The Hungarian government will cap profit margins in the food retail sector to curb “unjustified and excessive price increases”, Prime Minister Viktor Orbán announced after the February inflation data was released by the Central Statistical Office (KSH). Negotiations with retail chains had been disappointing, as their offers fell far short of the government’s expectations, leading to this decision.
Food prices continue to drive inflation, with consumer prices rising by 0.8% in February compared to January. Food prices increased by 1.2%. The annual inflation rate rose to 5.6% in February, with core inflation climbing to 6.2%.

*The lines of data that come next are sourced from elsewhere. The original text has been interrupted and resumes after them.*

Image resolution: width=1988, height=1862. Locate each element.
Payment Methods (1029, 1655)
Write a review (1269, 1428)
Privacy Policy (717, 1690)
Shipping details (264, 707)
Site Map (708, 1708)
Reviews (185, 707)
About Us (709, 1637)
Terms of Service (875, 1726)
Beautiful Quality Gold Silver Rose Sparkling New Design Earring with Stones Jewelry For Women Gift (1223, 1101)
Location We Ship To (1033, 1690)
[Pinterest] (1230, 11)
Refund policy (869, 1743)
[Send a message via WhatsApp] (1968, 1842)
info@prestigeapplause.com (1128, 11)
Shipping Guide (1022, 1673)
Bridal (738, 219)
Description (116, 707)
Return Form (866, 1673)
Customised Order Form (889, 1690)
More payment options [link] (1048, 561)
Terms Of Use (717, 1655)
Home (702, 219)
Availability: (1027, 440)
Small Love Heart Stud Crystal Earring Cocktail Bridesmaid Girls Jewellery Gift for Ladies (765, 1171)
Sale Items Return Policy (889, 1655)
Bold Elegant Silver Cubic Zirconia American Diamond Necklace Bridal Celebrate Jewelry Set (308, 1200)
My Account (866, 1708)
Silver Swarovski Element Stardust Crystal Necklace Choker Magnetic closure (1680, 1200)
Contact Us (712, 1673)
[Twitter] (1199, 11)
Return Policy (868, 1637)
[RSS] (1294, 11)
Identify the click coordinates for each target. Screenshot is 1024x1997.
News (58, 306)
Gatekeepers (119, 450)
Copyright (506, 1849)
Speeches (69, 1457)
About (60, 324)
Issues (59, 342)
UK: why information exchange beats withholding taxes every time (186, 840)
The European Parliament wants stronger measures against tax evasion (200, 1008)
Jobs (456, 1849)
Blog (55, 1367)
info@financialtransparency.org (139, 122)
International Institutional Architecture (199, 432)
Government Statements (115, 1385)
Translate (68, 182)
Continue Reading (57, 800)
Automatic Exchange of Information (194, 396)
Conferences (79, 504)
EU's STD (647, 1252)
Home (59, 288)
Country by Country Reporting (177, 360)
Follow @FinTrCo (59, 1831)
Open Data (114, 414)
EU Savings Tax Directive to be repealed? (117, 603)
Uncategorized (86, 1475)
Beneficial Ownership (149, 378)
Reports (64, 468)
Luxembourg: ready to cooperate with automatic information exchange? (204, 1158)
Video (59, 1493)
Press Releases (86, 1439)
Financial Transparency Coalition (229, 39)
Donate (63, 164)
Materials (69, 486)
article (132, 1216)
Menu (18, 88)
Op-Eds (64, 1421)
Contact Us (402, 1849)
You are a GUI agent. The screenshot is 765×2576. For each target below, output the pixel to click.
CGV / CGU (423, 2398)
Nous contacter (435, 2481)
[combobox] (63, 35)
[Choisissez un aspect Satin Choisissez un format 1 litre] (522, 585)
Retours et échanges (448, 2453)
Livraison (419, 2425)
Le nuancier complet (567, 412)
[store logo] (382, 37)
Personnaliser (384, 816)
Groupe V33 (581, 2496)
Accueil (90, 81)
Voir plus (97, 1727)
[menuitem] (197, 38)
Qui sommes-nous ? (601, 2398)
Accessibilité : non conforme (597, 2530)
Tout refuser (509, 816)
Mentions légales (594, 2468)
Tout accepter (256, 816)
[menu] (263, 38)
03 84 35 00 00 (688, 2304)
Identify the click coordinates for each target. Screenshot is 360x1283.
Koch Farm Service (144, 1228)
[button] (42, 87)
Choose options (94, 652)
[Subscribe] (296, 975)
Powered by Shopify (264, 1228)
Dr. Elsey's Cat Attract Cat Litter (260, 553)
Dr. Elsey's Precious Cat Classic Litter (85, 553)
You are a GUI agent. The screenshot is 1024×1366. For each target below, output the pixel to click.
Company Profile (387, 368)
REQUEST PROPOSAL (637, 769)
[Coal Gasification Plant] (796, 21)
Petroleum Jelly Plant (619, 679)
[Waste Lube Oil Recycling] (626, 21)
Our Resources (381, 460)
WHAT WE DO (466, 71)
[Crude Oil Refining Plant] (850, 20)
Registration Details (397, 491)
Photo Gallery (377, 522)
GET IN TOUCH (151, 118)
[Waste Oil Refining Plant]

Starting March 17, the profit margins on 30 essential food items will be capped at 10%. The measure applies to product groups such as chicken and pork, cooking oil, milk and dairy products, eggs, butter and margarine, flour, sugar, and even garlic. The January average prices will serve as the reference point. Small retailers with an annual revenue of less than HUF 1 billion (EUR 2.5 million) are exempt from the regulation.
The new measures will remain in effect until the end of May, at which point they will be reviewed and possibly extended. Non-compliance could result in consumer protection fines of up to HUF 5 million (EUR 12,000) per violation, or in extreme cases, store closures. The fines may be imposed multiple times daily and doubled for repeat offenses.